→ **What you will do**: From the data below, copy out every line in which the word "beside" occurs.

Data to use section start

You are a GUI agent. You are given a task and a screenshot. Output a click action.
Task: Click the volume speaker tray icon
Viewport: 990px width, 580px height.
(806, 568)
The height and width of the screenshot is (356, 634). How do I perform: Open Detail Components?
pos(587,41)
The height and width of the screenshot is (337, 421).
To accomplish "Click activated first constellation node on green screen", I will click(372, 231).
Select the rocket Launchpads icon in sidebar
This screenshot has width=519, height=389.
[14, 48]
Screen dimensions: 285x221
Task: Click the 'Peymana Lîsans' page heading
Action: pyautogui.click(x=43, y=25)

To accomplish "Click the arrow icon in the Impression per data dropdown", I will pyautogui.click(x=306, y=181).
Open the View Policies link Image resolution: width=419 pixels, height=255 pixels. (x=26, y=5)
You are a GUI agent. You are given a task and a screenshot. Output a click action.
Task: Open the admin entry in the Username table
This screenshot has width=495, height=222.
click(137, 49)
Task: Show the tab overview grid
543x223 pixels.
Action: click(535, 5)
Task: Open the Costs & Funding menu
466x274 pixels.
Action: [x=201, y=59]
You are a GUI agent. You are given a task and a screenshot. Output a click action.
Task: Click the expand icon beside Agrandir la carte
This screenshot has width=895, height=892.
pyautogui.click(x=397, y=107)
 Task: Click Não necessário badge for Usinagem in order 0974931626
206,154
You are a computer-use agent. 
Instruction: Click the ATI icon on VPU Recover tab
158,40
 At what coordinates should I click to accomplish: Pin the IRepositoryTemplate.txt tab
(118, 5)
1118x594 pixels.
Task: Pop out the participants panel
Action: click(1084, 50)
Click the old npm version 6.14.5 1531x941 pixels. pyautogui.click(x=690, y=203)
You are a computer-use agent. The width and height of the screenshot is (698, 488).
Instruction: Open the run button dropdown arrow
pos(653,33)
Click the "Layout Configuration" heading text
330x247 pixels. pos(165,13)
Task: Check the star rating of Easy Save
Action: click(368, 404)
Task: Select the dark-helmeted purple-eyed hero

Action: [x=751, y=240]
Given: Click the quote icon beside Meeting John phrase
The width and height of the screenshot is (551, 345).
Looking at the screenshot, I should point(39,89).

Data to use section end

→ **Exercise solution**:
Task: Click the expand icon beside Agrandir la carte
Given: Click the quote icon beside Meeting John phrase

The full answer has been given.